Background: Hospital mortality indicators are an important element of a hospital patient safety monitoring program. In 2022, the record of inpatient performance at Academic Hospital UGM (RSA UGM) shows that the Net Death Rate (NDR) value has not yet reached the ideal standard, namely 34.1‰.
 Objective: Identifying factors that influence the mortality rate of adult patients ≥48 hours in inpatient care and developing a program plan to reduce hospital mortality at RSA UGM.
 Methods: An explanatory sequential design of mixed methods research was used. The medical records of adult patients admitted to RSA UGM from October 2022 to December 2022. Quantitative data analysis used chi-square, Fisher’s exact tests, and multivariate logistic regression. Qualitative data was obtained from focus group discussions with three separate groups, namely the managerial group, the doctor team, and the nurse team., while qualitative data used thematic analysis.
 Results: 388 subjects were obtained with 18 (4.64% or 46.4‰) patients who died during treatment ≥48 hours. Independently, ward type (OR 10,799, CI 95 % 3,990 – 29,233), EWS score (OR 15,644, CI 95 % 5,511 – 44,412), and some comorbidities (OR 8,603, CI 95 % 2,769 – 26,730) associated with ≥48 hours in-hospital mortality (<0.001). Multivariate analysis showed that ward type (p=0.018, aOR 4,122, CI 95 % 1,279 – 13,284) and Early Warning System (EWS) score (p=0.016, aOR 4,531, CI 95 % 1,327 – 15,469) had a strong association with ≥48 hours in-hospital mortality. The proposed program to reduce hospital mortality rates by increasing ICU capacity, improving the competency and skills of ICU nurses, adding intensivists, controlling nosocomial infections in ICU, increasing understanding regarding EWS for ward nurses, improving the EWS monitoring, and improving the competency of ward nurses in emergencies condition.

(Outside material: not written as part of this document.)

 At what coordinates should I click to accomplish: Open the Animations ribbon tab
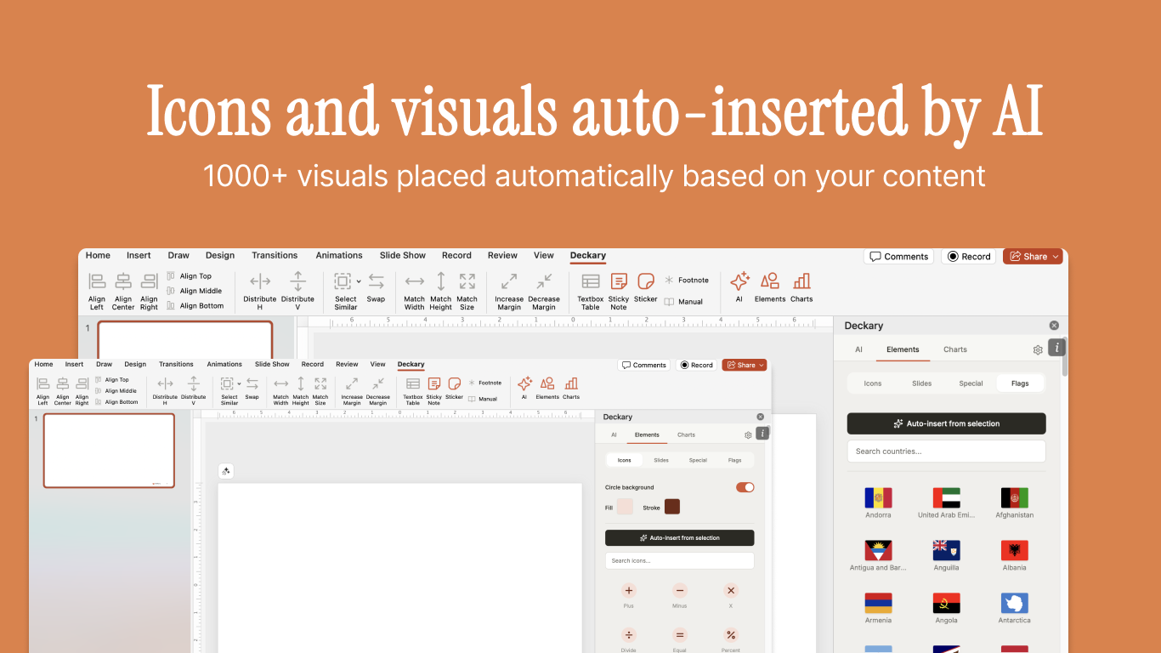pyautogui.click(x=339, y=255)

 Conclusion: The EWS score >5 and intensive care are significantly related to in-hospital mortality ≥48 hours after hospitalization so management needs to improve the quality of services at the RSA UGM by carrying out a strategy to reduce hospital mortality rates to decrease the net mortality rate in accordance with the Ministry of Health’s national standards.